A ação foi proposta pelo promotor de Justiça de São Bento, Osvaldo Lopes, e a decisão foi proferida pelo juiz da Comarca, José Normando Fernandes. A posse dos candidatos deveria ocorrer no próximo dia 10 de janeiro. De acordo com a determinação judicial, o Município deve dar posse ao primeiro suplente de cada eleito e, na hipótese de desistência, ao segundo, até o julgamento definitivo de mérito, sob pena de responsabilização do agente público que o fizer. A decisão deve ser encaminhada ao prefeito de São Bento e ao Conselho Municipal da Criança e do Adolescente do município para cumprimento.

O promotor de Justiça registrou que, durante o trabalho de fiscalização das eleições, realizado pelo Ministério Público, na coleta e contagem dos votos, foram apuradas diversas irregularidades, que violam as normas municipais do pleito, assim como as disposições do Código Eleitoral e os princípios constitucionais.

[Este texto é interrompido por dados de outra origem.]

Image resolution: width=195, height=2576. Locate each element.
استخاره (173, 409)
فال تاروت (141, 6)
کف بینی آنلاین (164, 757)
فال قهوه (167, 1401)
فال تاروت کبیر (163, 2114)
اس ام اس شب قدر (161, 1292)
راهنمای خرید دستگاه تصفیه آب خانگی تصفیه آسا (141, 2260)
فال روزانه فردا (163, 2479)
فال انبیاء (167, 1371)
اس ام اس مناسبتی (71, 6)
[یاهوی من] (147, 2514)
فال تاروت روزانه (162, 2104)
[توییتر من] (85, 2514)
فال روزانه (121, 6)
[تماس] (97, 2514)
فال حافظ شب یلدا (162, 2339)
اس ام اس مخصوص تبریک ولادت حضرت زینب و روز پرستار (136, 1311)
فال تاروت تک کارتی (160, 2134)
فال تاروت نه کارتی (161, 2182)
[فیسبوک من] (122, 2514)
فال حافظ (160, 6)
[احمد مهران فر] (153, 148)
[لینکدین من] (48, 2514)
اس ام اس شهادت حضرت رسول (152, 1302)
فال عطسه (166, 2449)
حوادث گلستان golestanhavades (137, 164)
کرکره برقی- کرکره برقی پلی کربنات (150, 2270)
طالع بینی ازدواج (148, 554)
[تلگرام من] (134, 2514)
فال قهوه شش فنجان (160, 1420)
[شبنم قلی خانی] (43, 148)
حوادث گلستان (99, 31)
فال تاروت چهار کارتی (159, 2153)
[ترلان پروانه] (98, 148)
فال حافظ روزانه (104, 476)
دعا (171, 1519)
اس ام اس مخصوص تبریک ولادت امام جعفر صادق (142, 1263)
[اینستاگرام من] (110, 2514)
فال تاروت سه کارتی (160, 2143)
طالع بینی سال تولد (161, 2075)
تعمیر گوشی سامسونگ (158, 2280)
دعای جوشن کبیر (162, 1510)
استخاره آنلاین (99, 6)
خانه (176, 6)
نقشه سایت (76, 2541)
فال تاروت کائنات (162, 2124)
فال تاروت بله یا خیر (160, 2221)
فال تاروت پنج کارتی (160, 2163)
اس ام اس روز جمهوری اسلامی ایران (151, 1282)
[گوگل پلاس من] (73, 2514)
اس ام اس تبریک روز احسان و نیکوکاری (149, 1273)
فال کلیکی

Entre as irregularidades apontadas por Osvaldo Lopes está o envolvimento do presidente da Câmara dos Vereadores, Alexciandro Dantas (Alex Dantas), no intuito de prática de influência aos eleitores, o que foi constatado em vídeos e fotografias anexados aos autos, que indicam planejamento e união de forças econômicas e políticas visando o desequilíbrio do pleito. O promotor de Justiça também citou a prática de transporte irregular de eleitores no dia do pleito.